Patients with cancer
The risk of VTE is increased, and common, in patients with cancer due to cancer-specific factors such as type of cancer, and cancer treatment as well as surgery and hospitalization. Cancer patients are four times more likely to develop blood clots than the general population. Blood clotting can have serious consequences for cancer patients, as there is higher risk of recurrent thrombosis, the risk of bleeding during anticoagulation and hospitalisation is increased, while survival time is decreased.

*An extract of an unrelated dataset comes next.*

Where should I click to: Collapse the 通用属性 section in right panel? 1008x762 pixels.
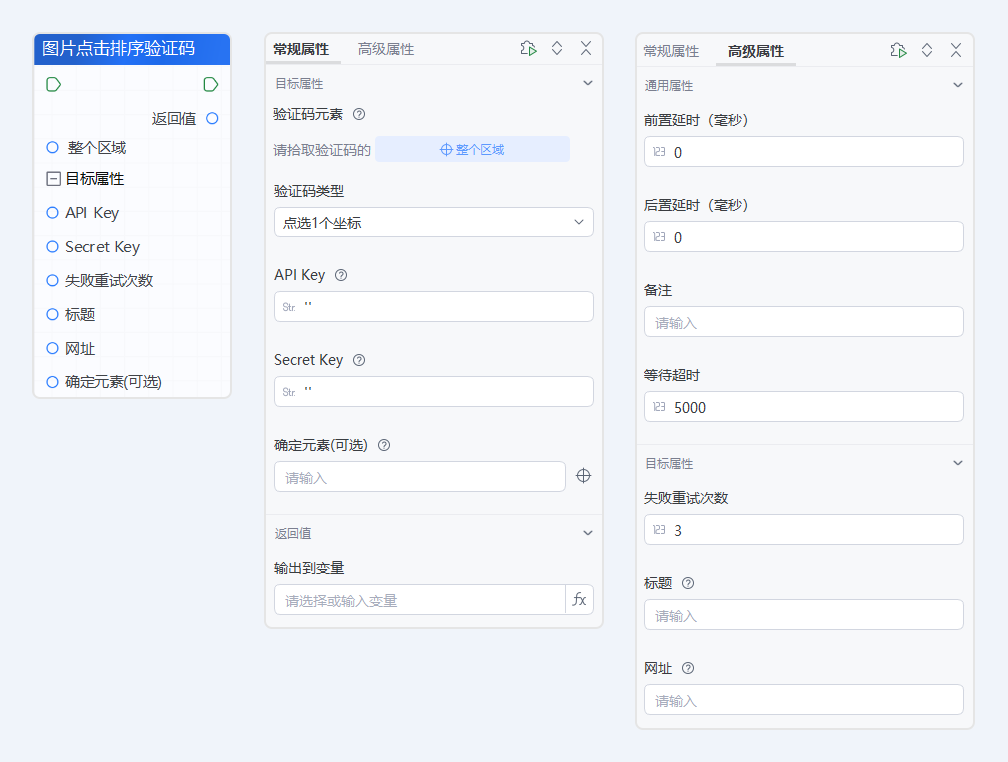click(x=957, y=86)
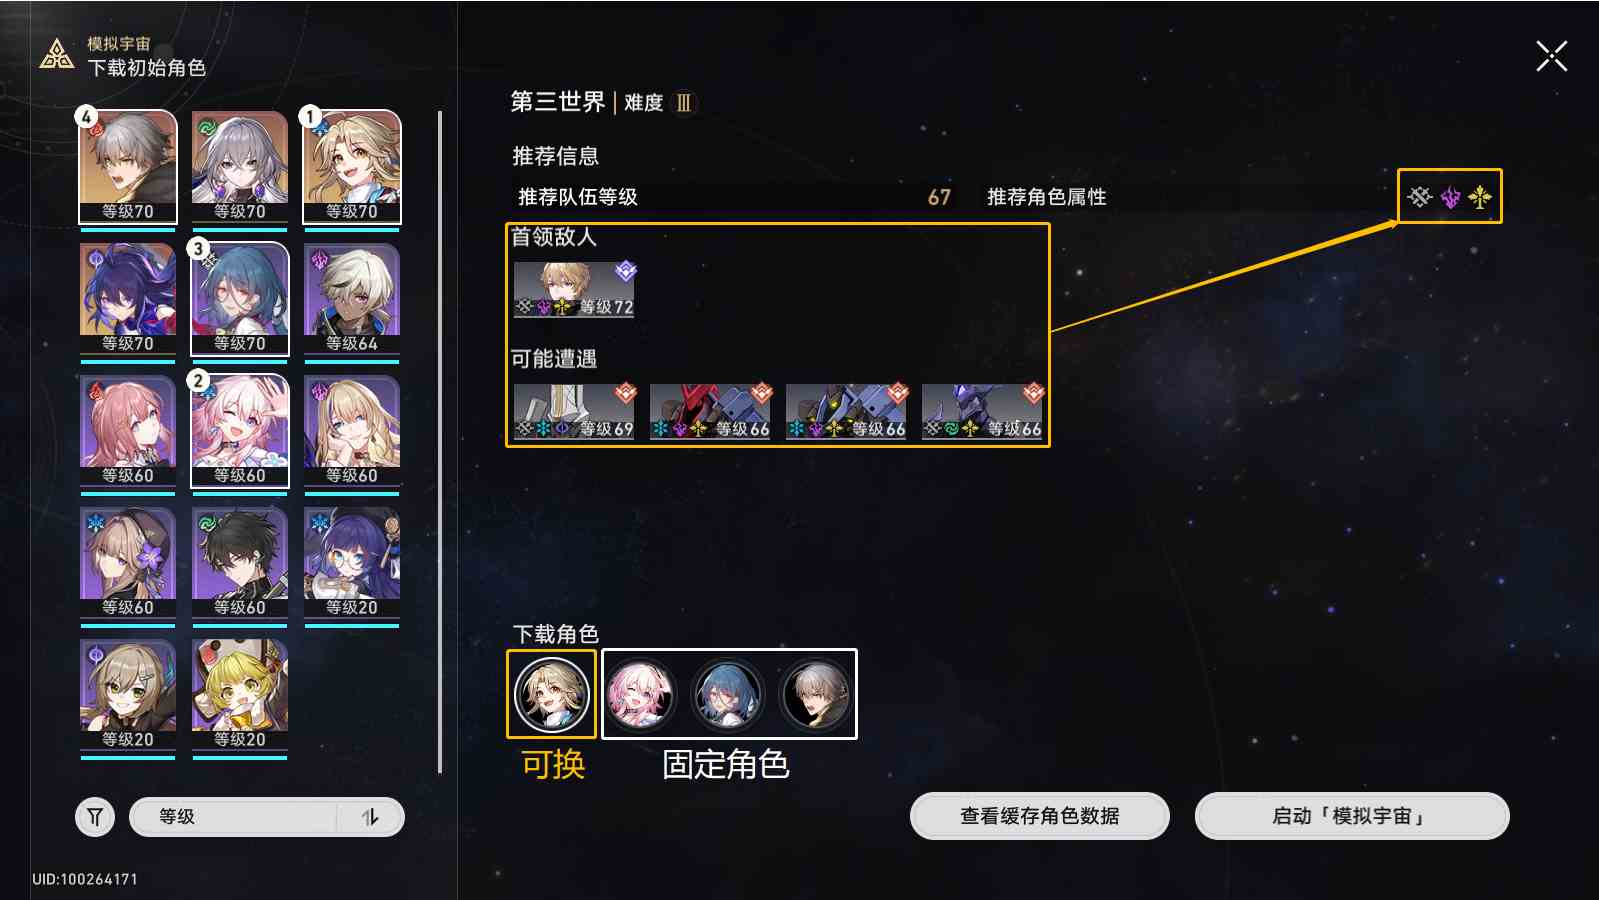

A family history of blood clots
You’re more likely to develop blood clots if you have family members who have had dangerous blood clots. This is because inherited causes of blood clots are linked to your genetics. People with a family history of life-threatening blood clots tend to develop thrombosis before the age of 45, although it is not very common. If you are aware of this pattern in your family, let your doctor know about it so they can make informed medical decisions any time you visit the hospital with an ailment. Knowing this also allows you to make the necessary lifestyle and dietary adjustments to avoid this problem.
Being overweight or obese
Although being overweight or obese does not guarantee that you’ll develop thrombosis, weight can increase the risk of DVT as it puts greater pressure on the lower half of your body and increases pressure in the veins. Additionally, other negative effects of obesity such as chronic inflammation can be a major catalyst for thrombosis.
When your legs remain still for long periods of time it increases the risk of a blood clot as blood flow is hampered. Bed rest, hospital recovery, casts on legs, or even sitting for long periods of time while at work can result in a DVT, which can cause pain. If part of the clot breaks off, it can also cause a pulmonary embolism, which can be fatal.
•Dr. Helen Okoye is a Haematologist and Thrombosis Specialist on the steering committee for World Thrombosis Day, which takes place on October 13 every year.